Masuklah melalui pintu yang sempit, karena lebarlah pintu dan luaslah jalan yang menuju kepada kebinasaan, dan banyak orang yang masuk melaluinya;  karena sempitlah pintu dan sesaklah jalan yang menuju kepada kehidupan, dan sedikit orang yang mendapatinya. (7:13–14, PBTB2). Inilah seruan yang disampaikan Yesus melalui keseluruhan isi khotbahNya. Dia memberikan panggilan [pada kita] untuk memutuskan pada saat ini juga mengenai apakah [kita] akan menjadi warganya Kerajaan Allah dan mewarisi kehidupan kekal atau tetap menjadi warga dunia yang telah terjatuh [dalam dosa] ini dan menerima penghukuman. Jalan menuju kehidupan tergantung pada syaratNya Tuhan saja. Jalan menuju kebinasaan tergantung pada syarat apa saja yang dikehendaki seseorang karena segala jalan, kecuali yang dipimpin Tuhan, akan mendatangkan nasib yang sama.

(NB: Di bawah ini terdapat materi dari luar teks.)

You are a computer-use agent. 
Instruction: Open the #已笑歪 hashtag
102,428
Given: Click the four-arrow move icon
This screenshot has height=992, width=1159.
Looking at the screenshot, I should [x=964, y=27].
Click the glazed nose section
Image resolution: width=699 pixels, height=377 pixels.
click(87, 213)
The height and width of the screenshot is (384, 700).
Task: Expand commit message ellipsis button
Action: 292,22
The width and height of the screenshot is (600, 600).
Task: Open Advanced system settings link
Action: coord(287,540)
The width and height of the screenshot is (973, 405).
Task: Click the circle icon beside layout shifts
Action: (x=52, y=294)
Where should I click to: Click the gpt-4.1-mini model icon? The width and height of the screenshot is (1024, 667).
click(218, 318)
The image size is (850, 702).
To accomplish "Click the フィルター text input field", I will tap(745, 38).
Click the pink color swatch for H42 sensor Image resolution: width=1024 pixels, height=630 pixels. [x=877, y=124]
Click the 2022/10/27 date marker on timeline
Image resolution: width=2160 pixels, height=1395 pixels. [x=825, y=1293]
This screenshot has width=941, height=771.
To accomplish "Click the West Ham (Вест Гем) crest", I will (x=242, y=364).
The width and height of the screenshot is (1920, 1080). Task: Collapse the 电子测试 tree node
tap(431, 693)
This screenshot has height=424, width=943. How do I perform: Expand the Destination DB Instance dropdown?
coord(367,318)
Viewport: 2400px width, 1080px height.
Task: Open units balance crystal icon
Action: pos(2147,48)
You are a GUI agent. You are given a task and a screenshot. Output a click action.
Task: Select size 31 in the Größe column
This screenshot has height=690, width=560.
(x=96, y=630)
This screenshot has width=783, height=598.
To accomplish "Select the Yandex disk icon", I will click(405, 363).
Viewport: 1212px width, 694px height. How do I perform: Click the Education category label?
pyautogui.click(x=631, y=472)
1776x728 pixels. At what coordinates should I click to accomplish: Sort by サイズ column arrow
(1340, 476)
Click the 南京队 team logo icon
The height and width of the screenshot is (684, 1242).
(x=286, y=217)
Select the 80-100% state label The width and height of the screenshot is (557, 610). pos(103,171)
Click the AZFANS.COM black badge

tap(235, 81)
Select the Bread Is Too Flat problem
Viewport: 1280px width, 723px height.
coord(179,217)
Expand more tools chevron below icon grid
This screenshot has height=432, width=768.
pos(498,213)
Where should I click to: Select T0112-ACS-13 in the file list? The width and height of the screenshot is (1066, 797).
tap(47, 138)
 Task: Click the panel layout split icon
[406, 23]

Yesus telah memberikan berbagai standarNya Allah dalam keseluruhan isi khotbahNya, yaitu berbagai standar yang kudus dan sempurna dan yang secara diametral bertentangan dengan berbagai standarnya manusia yang merasa dirinya benar, merasa puas dengan dirinya sendiri, dan yang munafik seperti yang dicontohkan oleh para ahli Taurat dan orang-orang Farisi. Dia telah menunjukkan seperti apa KerajaanNya, dan seperti apa umatNya dan seperti apa yang bukan umatNya. Kini, Dia menyediakan pilihan [bagi kita] untuk masuk ke dalam Kerajaan tersebut atau tidak. Pada bagian ini, Tuhan berfokus pada keputusan yang tak terhindarkan yang harus diambil setiap orang, yaitu pada persimpangan jalan ketika seseorang harus memutuskan gerbang mana yang akan dimasukinya, dan jalan mana yang akan ditempuhnya.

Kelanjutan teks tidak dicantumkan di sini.